> [Aim of the task]: Compute how many lines in the entries below include the string "computer". Only the number is wanted.

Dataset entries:

****

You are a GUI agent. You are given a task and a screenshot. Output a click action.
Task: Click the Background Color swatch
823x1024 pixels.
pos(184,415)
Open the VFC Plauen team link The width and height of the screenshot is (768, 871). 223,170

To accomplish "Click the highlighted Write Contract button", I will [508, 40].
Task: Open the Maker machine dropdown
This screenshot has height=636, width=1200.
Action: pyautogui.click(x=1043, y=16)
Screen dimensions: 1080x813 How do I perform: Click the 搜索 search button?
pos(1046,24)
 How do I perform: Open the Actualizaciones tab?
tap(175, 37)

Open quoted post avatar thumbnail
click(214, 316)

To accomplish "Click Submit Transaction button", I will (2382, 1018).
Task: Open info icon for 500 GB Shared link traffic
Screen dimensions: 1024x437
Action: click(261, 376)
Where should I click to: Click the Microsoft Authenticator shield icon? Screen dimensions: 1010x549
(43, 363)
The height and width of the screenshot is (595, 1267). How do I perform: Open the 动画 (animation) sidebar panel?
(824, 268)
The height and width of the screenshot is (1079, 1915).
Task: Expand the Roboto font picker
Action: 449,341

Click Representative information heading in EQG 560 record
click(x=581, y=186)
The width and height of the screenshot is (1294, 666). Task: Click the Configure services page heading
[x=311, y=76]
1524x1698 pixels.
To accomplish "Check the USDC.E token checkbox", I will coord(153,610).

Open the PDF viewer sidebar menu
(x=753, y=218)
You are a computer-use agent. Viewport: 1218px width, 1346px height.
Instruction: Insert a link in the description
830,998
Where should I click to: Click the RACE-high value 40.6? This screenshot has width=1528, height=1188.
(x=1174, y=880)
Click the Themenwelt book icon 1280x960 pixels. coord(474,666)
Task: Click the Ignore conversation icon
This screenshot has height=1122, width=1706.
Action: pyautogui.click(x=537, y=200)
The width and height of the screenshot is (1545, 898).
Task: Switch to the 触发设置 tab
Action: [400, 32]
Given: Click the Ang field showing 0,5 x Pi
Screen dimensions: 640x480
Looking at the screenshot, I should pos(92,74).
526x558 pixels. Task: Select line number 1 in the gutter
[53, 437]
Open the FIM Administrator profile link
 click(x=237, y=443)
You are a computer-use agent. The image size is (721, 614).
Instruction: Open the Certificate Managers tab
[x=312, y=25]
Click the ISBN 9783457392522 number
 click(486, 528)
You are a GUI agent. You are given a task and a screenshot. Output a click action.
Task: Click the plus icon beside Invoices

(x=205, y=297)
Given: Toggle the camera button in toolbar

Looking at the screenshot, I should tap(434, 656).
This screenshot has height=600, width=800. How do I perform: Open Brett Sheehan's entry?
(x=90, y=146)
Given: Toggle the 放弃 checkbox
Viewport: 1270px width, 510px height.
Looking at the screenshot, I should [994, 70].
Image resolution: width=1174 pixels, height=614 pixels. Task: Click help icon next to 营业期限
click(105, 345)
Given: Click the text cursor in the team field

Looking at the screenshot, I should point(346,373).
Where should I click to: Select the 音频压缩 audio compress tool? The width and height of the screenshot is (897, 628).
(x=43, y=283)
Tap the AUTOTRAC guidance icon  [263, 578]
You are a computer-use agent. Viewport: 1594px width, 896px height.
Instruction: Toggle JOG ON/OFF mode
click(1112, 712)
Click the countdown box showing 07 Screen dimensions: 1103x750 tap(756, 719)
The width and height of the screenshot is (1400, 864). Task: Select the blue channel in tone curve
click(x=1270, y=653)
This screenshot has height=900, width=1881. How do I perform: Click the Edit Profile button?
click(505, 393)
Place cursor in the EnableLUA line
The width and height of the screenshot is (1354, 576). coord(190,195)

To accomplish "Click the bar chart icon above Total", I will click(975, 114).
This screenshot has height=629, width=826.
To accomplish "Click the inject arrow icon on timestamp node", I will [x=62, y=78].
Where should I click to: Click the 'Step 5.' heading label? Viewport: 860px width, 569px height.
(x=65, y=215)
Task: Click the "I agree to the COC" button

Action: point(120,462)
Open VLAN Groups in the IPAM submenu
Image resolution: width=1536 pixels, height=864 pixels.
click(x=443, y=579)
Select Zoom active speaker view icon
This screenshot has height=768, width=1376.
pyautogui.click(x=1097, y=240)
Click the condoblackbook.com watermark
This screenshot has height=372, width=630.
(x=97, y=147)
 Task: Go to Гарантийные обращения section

****

> [Result below]: 3